Provided entries >>

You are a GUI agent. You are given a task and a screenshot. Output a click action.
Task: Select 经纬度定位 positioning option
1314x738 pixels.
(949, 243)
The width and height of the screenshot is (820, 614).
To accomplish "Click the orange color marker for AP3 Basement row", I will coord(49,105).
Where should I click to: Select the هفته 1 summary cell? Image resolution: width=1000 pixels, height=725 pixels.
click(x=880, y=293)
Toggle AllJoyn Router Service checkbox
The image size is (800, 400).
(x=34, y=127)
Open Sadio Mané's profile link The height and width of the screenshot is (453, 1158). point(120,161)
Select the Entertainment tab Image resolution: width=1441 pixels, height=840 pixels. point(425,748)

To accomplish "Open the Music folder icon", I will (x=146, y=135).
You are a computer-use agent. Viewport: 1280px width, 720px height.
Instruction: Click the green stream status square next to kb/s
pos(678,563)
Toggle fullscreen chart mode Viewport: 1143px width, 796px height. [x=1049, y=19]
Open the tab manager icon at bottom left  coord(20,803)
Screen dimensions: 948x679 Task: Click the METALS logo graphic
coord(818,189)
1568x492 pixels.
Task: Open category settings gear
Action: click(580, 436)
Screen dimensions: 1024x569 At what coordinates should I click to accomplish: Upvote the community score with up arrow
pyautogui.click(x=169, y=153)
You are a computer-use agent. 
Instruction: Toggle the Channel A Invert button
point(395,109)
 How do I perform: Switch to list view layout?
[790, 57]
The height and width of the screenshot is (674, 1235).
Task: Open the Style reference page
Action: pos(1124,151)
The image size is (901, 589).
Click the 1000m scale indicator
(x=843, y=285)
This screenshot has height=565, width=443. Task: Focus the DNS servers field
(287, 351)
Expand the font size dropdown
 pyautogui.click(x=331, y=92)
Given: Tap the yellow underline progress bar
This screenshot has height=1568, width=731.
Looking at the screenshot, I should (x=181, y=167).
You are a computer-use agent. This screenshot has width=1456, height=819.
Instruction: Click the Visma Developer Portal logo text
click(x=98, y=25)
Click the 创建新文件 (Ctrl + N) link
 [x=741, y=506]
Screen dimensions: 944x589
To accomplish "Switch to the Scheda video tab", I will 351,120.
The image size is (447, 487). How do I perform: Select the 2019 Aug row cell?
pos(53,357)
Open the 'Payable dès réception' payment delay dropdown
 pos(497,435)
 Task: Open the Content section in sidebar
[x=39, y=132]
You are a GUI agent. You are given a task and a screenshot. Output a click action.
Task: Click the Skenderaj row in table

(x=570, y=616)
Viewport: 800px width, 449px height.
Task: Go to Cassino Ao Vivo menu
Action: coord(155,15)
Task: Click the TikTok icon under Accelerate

Exercise aim >> Each line of the listing must appear in the answer exactly as above.

The answer >>
You are a GUI agent. You are given a task and a screenshot. Output a click action.
Task: Select 经纬度定位 positioning option
1314x738 pixels.
(949, 243)
The width and height of the screenshot is (820, 614).
To accomplish "Click the orange color marker for AP3 Basement row", I will coord(49,105).
Where should I click to: Select the هفته 1 summary cell? Image resolution: width=1000 pixels, height=725 pixels.
click(x=880, y=293)
Toggle AllJoyn Router Service checkbox
The image size is (800, 400).
(x=34, y=127)
Open Sadio Mané's profile link The height and width of the screenshot is (453, 1158). point(120,161)
Select the Entertainment tab Image resolution: width=1441 pixels, height=840 pixels. point(425,748)

To accomplish "Open the Music folder icon", I will (x=146, y=135).
You are a computer-use agent. Viewport: 1280px width, 720px height.
Instruction: Click the green stream status square next to kb/s
pos(678,563)
Toggle fullscreen chart mode Viewport: 1143px width, 796px height. [x=1049, y=19]
Open the tab manager icon at bottom left  coord(20,803)
Screen dimensions: 948x679 Task: Click the METALS logo graphic
coord(818,189)
1568x492 pixels.
Task: Open category settings gear
Action: click(580, 436)
Screen dimensions: 1024x569 At what coordinates should I click to accomplish: Upvote the community score with up arrow
pyautogui.click(x=169, y=153)
You are a computer-use agent. 
Instruction: Toggle the Channel A Invert button
point(395,109)
 How do I perform: Switch to list view layout?
[790, 57]
The height and width of the screenshot is (674, 1235).
Task: Open the Style reference page
Action: pos(1124,151)
The image size is (901, 589).
Click the 1000m scale indicator
(x=843, y=285)
This screenshot has height=565, width=443. Task: Focus the DNS servers field
(287, 351)
Expand the font size dropdown
 pyautogui.click(x=331, y=92)
Given: Tap the yellow underline progress bar
This screenshot has height=1568, width=731.
Looking at the screenshot, I should (x=181, y=167).
You are a computer-use agent. This screenshot has width=1456, height=819.
Instruction: Click the Visma Developer Portal logo text
click(x=98, y=25)
Click the 创建新文件 (Ctrl + N) link
 [x=741, y=506]
Screen dimensions: 944x589
To accomplish "Switch to the Scheda video tab", I will 351,120.
The image size is (447, 487). How do I perform: Select the 2019 Aug row cell?
pos(53,357)
Open the 'Payable dès réception' payment delay dropdown
 pos(497,435)
 Task: Open the Content section in sidebar
[x=39, y=132]
You are a GUI agent. You are given a task and a screenshot. Output a click action.
Task: Click the Skenderaj row in table

(x=570, y=616)
Viewport: 800px width, 449px height.
Task: Go to Cassino Ao Vivo menu
Action: coord(155,15)
Task: Click the TikTok icon under Accelerate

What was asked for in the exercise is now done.